It was just last summer that Brad Richards signed for only one year and $2 million. Yes, his reputation was damaged (though unfairly) by his contract being bought out by the New York Rangers, but any other team could have had him for a bigger deal. Instead, Richards took a discount to play for a champion and little did he know that he would be among the biggest reasons for that. He would go on to have two assists and a team-high shot attempt plus-minus of +7 at even strength after the Blackhawks settled down after a nervy start. After being out-attempted 23-14 in the first 30 minutes of Monday’s clincher, Chicago went on an eight minute barrage that was finished off by Duncan Keith’s tally to make it 1-0. During that sequence, the Blackhawks doubled their shot attempt count and would turn that category into a 50-50 battle the rest of the game.
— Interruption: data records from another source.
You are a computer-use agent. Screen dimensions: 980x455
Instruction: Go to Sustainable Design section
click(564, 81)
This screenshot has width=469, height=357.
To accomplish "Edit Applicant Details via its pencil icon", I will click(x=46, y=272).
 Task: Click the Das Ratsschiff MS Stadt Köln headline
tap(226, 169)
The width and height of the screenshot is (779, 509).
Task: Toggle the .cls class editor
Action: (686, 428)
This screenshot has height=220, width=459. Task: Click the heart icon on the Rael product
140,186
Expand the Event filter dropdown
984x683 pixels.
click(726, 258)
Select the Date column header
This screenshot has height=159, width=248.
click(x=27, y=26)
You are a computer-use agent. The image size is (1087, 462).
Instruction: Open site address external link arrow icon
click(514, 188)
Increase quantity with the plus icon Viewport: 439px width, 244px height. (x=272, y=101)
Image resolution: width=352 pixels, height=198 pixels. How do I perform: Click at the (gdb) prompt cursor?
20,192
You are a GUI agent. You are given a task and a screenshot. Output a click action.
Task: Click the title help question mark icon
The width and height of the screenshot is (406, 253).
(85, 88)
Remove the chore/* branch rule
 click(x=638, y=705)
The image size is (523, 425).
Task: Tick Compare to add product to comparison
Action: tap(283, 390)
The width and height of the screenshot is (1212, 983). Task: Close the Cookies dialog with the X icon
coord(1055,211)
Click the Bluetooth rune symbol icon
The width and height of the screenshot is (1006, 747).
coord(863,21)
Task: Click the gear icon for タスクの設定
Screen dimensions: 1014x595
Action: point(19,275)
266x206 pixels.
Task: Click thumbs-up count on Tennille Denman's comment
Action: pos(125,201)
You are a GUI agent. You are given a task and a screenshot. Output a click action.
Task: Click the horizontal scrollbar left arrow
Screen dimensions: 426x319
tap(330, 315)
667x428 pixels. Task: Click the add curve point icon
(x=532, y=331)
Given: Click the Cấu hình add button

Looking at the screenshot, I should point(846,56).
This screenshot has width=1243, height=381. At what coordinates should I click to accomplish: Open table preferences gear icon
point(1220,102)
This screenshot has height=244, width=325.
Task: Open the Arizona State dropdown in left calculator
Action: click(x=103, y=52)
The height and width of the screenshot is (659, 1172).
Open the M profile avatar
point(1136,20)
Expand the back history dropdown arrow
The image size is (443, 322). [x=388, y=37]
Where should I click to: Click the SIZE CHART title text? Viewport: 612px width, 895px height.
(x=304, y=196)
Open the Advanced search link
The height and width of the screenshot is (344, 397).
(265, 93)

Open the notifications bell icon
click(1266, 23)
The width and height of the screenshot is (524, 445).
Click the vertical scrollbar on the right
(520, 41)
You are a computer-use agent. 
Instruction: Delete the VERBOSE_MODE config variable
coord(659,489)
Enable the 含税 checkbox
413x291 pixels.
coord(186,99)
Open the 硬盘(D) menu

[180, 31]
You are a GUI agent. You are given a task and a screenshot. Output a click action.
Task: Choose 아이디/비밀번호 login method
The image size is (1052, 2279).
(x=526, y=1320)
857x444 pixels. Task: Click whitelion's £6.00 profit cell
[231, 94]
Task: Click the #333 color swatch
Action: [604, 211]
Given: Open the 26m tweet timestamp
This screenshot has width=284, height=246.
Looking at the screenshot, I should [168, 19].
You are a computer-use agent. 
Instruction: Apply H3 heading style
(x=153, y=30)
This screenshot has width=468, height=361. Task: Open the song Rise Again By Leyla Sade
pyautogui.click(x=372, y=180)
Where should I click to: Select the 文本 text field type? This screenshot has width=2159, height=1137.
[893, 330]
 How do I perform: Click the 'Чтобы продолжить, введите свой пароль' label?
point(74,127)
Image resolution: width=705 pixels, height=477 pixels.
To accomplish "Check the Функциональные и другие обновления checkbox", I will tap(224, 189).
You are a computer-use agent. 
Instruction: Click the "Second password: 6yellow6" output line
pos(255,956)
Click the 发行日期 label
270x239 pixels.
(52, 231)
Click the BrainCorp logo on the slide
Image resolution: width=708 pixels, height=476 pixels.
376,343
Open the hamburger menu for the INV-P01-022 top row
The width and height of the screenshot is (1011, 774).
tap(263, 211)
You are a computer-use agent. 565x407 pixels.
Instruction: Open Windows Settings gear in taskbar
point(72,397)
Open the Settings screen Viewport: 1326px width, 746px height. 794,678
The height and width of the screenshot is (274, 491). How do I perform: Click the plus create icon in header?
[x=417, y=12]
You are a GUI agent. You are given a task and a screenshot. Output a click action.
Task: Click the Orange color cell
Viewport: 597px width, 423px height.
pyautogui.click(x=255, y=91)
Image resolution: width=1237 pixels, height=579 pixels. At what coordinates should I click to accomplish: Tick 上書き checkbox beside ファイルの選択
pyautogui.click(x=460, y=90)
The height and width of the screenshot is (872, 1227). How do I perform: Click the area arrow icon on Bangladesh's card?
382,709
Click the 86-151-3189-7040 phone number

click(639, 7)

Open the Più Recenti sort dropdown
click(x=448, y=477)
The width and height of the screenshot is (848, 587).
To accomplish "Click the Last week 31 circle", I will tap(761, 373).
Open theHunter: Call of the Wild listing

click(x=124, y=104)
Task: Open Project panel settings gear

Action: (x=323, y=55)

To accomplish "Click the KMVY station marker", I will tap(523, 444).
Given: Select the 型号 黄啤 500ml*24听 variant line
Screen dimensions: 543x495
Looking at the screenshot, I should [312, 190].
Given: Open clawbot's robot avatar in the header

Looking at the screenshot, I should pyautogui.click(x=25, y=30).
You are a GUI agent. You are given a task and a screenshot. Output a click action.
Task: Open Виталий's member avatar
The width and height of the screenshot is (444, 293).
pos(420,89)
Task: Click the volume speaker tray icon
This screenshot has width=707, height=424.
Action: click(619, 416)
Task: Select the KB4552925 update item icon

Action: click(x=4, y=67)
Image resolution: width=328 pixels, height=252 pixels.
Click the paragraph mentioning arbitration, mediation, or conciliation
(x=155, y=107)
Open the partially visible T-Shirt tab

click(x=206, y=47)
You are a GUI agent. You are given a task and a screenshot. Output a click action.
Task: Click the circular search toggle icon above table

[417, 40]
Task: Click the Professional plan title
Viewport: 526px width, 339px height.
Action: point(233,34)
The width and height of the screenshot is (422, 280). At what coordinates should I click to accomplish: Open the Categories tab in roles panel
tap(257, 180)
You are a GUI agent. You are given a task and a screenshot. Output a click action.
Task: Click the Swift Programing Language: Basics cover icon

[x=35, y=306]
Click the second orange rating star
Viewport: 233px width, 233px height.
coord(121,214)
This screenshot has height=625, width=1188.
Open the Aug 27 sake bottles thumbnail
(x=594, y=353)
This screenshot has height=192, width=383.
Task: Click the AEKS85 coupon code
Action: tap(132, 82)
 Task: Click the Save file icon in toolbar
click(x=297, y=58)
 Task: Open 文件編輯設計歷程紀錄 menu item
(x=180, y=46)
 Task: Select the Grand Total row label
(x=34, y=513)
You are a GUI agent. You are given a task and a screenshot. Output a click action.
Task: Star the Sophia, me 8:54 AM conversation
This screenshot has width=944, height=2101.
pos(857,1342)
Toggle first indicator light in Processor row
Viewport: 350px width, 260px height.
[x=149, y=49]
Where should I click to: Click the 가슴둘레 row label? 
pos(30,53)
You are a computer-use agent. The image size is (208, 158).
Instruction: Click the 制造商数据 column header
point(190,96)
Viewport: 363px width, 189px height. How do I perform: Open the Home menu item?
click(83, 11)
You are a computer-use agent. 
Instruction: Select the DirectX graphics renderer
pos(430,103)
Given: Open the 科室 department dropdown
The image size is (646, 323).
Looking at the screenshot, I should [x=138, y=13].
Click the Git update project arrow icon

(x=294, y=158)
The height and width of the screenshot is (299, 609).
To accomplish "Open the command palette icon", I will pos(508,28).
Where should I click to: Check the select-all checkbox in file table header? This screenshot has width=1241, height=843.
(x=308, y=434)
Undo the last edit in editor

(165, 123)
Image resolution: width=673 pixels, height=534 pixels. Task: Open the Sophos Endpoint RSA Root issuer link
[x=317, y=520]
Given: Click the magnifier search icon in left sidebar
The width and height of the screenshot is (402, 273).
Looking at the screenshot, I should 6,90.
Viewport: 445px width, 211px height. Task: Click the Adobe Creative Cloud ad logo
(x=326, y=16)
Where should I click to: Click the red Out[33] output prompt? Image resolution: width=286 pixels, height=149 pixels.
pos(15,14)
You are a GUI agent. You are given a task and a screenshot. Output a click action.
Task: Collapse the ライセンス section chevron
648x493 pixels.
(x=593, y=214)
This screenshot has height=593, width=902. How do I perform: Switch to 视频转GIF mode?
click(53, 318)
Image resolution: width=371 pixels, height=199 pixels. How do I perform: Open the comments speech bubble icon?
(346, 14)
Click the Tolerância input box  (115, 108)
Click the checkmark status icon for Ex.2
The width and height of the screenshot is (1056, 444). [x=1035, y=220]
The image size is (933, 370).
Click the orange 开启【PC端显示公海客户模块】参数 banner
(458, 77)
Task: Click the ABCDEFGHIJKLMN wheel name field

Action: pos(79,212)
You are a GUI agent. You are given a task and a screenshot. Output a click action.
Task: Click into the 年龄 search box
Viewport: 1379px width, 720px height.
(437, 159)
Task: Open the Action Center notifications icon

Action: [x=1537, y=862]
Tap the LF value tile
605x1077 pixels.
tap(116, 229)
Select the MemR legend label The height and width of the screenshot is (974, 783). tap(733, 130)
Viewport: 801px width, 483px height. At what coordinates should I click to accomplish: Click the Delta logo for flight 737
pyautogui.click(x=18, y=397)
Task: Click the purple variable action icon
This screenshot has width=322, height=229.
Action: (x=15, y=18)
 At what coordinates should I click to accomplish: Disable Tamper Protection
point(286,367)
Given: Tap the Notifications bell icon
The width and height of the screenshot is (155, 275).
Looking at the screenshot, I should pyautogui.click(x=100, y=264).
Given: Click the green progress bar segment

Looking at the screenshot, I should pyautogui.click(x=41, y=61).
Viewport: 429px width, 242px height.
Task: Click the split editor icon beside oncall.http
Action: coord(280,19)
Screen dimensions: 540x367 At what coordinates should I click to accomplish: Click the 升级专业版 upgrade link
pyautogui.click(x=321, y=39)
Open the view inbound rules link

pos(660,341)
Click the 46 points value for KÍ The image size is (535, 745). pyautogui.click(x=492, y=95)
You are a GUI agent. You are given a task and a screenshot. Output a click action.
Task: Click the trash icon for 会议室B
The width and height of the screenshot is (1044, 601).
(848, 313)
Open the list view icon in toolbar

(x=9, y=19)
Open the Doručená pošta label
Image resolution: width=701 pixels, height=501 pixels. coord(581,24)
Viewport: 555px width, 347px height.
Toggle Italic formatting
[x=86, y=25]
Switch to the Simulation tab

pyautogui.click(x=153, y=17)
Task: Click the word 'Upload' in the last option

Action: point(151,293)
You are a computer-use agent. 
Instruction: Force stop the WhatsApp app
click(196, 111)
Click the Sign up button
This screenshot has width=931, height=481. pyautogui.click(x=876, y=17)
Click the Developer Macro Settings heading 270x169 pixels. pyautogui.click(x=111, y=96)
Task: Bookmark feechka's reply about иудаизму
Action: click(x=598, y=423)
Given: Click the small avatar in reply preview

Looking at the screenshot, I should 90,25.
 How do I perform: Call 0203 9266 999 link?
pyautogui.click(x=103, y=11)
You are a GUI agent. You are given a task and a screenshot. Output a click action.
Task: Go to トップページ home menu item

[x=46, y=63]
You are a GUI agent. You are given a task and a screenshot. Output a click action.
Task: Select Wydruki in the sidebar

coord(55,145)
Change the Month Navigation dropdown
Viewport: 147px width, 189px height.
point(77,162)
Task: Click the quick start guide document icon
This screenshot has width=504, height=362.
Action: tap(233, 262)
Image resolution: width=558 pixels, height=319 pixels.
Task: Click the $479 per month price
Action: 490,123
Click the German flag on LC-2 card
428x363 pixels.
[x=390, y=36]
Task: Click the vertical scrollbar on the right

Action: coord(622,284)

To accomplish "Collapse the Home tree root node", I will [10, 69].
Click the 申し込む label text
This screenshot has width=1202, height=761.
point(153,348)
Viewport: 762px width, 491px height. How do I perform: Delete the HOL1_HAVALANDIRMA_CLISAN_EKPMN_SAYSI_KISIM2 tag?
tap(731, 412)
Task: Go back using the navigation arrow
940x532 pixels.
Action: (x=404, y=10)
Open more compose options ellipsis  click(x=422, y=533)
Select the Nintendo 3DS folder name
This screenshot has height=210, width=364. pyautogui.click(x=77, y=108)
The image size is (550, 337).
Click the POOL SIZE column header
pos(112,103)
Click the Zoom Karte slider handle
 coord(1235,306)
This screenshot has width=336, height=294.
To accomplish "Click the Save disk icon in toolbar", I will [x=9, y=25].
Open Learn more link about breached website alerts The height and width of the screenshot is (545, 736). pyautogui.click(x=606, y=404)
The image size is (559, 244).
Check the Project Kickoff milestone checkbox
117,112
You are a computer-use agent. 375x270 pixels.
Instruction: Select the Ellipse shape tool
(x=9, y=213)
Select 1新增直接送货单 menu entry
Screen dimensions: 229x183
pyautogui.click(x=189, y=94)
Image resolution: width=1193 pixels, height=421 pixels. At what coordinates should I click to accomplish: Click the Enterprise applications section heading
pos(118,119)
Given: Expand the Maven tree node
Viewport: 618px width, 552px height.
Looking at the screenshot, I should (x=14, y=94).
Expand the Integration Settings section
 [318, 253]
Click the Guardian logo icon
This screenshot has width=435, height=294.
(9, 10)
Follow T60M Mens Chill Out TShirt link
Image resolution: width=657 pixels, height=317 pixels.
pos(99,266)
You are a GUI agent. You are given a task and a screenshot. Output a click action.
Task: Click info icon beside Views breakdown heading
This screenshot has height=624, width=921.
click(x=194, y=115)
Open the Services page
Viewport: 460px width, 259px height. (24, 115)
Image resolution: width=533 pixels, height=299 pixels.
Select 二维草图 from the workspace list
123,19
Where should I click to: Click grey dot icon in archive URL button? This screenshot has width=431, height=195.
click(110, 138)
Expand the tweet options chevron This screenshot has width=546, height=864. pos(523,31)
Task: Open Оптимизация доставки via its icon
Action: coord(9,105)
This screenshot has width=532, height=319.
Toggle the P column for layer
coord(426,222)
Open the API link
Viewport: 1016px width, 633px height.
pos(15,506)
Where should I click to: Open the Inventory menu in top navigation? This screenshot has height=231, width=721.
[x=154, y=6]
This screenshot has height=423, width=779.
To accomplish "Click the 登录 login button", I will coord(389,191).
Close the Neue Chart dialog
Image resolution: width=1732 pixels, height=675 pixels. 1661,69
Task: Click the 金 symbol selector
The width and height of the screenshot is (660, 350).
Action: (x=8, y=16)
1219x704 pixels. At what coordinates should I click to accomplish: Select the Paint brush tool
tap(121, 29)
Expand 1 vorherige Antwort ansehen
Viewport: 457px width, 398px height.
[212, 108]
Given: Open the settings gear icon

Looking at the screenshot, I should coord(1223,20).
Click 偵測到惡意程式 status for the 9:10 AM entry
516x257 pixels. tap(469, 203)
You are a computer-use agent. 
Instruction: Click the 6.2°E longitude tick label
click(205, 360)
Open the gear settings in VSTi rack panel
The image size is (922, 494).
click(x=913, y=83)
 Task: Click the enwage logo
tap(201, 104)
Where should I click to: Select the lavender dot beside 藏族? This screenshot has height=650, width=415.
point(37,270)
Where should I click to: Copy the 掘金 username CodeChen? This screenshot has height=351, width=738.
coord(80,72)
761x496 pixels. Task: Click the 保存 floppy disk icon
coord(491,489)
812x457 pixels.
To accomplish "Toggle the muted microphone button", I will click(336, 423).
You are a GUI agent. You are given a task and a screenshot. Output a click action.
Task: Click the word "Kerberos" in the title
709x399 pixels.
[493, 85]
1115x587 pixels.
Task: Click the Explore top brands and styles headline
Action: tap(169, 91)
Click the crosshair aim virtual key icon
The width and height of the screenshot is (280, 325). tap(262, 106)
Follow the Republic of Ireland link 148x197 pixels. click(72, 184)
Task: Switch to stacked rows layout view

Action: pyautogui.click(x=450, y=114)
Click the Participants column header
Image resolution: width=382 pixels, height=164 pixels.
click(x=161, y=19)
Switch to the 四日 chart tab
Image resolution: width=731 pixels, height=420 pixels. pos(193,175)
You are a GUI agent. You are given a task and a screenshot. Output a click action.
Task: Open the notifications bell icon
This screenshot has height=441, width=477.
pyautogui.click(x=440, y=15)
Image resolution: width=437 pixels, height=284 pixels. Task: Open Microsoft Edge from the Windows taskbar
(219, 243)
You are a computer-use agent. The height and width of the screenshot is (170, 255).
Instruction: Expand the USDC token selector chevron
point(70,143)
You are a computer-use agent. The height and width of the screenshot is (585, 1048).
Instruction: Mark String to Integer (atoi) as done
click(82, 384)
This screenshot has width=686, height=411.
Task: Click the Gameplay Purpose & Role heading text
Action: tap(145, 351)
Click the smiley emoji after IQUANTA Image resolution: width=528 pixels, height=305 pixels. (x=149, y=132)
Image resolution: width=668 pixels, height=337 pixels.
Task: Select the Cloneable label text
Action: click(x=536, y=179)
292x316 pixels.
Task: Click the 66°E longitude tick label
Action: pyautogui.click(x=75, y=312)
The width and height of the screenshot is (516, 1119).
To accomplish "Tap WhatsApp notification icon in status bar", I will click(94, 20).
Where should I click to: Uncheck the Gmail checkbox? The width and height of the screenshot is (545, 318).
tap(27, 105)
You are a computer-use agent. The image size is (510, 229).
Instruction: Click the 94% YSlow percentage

It also was dead even in shot attempts the whole series and the goal totals certainly reflected that. Overall, only 23 goals were scored in six games with Chicago only scoring 13 of them. But what made Chicago go from a 2-1 hole into winning three games in a row was how they were able to turn the tables in the shot quality battle. In games one through three, Tampa averaged more score-adjusted scoring chances per 60 minutes and score-adjusted high danger zone shot attempts per 60 minutes at even strength, 25.2-20.5 and 10.8-6.9, respectively. In the rest of the series, Chicago turned those numbers around and spat them at Tampa Bay’s face 26.3-22.3 and 11.4-8.0. Most importantly, Tampa’s percentage of shot attempts blocked went from 23.5% in the first three games to 36.8% in the final three. It can’t be stated enough how much of a gamble Quenneville pulled off with his line combinations, but like his general manager Stan Bowman has done during his five year reign, most of them pay off.
So What Now?
After all the fun and games, too many players on this team will become free agents and may no longer call the United Center home because of how tight Chicago is up against the salary cap. Vermette, Richards, Desjardins seem to be off to the open market, hoping to get one last big payday as will Roszival and fellow defenseman Johnny Oduya. Brandon Saad will be asking for a major raise, as will Marcus Kruger and many others. Either way, this team will be different next year and, despite the recent signing of KHL star Artemy Panarin, it will be a struggle to see how the Blackhawks can swim easier in that bloodbath of a Central Division as they did in the playoffs this year.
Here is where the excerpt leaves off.